Para desmentir y desentrañar esa falsedad, la máxima autoridad del Indert, Francisco Ruiz Díaz, resaltó que el número de títu­los otorgados por esta administración es de 11.200. “Es correcto decir que este gobierno entregó 11.200 títulos de tierras, por más que les duela a muchos”, afirmó el funcionario, haciendo hincapié en que desde el inicio de la gestión actual se agilizó y se multiplicó el suministro de las escrituras de propiedad a productores rurales en cifras muy elevadas, rompiendo todos los esquemas anteriores.

Para ello no hubo necesidad de realizar mila­gros ni recurrir a mentiras fastuosas, sino simplemente agilizar los procesos burocrá­ticos y acelerar los trabajos de distribución mediante una mejor organización y mayor esmero en la tarea. Gracias a ello se triplicó el otorgamiento de las documentaciones rura­les de 900 títulos por año que eran el prome­dio de las administraciones anteriores.

En cinco años de tarea, el gobierno de Mario Abdo Benítez distribuyó 6.000 títu­los de propiedad, cosa que la administra­ción encabezada por el presidente San­tiago Peña está por duplicar en dos años y tres meses. Los 11.200 entregados hasta ahora representan el 186,6 % de las escri­turas propietarias proporcionadas por el gobierno anterior durante el quinquenio que duró su gestión.

El titular del Indert resaltó que la institu­ción está trabajando para multiplicar la dis­tribución de las propiedades rurales. “Que­remos llegar a entregar 50 mil títulos. Si a la gente le está asustando porque entregamos 10 mil, lo que se está viniendo les va a asus­tar más”, manifestó.

El trabajo que realiza el organismo estatal ha sido reconocido internacionalmente por una organización de las Naciones Unidas, la FAO, por la gran cantidad de tierras que viene distribuyendo a las mujeres rura­les. La entidad dedicada a la alimentación y la agricultura en todo el planeta entregó al Indert un premio equivalente a 250.000 dólares, que se destinará a fomentar la dis­tribución de títulos de propiedad a las muje­res que son jefas de hogar, lo que será una gran ayuda para el fomento de la propiedad agraria que está impulsando el Estado.

Este gobierno ha facilitado el acceso al título de propiedad a las mujeres mediante varias medidas. Una de ellas es que las tasas de interés que pagan por los lotes se redujeron a cero para las damas. Por lo cual uno que costaba 216 millones de guaraníes se reduce a 140 millones de guaraníes para las mujeres. Los intere­ses de los créditos rurales para los hom­bres siguen en el 12 % anual.
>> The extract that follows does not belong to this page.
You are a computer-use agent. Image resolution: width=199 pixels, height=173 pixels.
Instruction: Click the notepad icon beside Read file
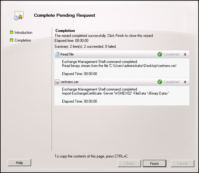[57, 54]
Teniendo en cuenta la mejor organización montada para agilizar los trámites de con­cesión de las tierras rurales y las facilida­des que está proporcionando, el propó­sito de entregar 50.000 propiedades en los cinco años de este gobierno es perfecta­mente realizable. Si en dos años el Indert logró proporcionar 11.200 títulos, en los casi tres años que restan todavía se pue­den alcanzar los 38.800 nuevos que faltan. A eso apunta la gestión que está llevando a cabo la entidad agraria.